(INSTRUCTIONS FOR THE TASK) In the June 12, 2017 text about caring for the writer's mother, how long was the mother unresponsive before she was moved into her wheelchair?

Monday, June 12, 2017

{tremors}

Been awhile. Since our household revolves around my mom, I'll start there. 

We got her to sit out on the front porch yesterday afternoon, nice hot day, and my husband spent a bit of time with her. Then he came inside to rest. She was fine. We'd peek out at her from time to time. No problems. After she'd been out there about an hour, I went to see if she was ready to come in. She actually hates being outside. I think she feels vulnerable, but it always does her good.

No response. Full blown episode. The nurses and I believe them to be mini strokes/TIAs, though nobody has witnessed them but us since she's lived with us. When she's been to the ER for them, they've called them fainting spells or dementia. Mini strokes don't leave a trail, so can't prove they happened. Least that's our experience with the medical community.

So Mom was in la-la land for about 45 minutes, then we muscled her into her wheelchair and got her to bed. She came around when she was back inside.

Can I say that this is incredibly stressful? She seems back to normal today, but we all look haunted. Each time you think this is the big one. Nope. Hang on. It's coming.

(DATASET CONTENT)
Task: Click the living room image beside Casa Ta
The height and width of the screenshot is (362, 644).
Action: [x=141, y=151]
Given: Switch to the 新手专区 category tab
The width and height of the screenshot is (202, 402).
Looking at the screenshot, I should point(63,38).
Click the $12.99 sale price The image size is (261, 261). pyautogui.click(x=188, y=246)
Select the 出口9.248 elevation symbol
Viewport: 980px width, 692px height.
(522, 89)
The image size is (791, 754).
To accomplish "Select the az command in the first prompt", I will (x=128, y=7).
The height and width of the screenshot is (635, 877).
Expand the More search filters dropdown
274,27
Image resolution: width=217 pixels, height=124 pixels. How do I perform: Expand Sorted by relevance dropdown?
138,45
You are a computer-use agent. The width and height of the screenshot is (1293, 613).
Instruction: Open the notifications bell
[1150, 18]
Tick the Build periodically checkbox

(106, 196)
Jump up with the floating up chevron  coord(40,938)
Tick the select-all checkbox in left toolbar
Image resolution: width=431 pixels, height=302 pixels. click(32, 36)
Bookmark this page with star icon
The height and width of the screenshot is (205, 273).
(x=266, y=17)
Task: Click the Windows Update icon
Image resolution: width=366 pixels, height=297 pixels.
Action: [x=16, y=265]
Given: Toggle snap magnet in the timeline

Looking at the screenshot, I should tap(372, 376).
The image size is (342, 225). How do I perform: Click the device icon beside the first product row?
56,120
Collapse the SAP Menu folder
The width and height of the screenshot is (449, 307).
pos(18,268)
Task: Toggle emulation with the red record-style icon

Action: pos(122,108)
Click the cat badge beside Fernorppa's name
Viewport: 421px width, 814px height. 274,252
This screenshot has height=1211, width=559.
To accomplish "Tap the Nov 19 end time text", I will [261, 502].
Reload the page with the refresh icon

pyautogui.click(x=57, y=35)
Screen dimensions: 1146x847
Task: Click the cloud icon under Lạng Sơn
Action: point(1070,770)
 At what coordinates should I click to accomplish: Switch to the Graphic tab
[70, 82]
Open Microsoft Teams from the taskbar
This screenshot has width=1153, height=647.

(ANSWER SECTION) About 45 minutes.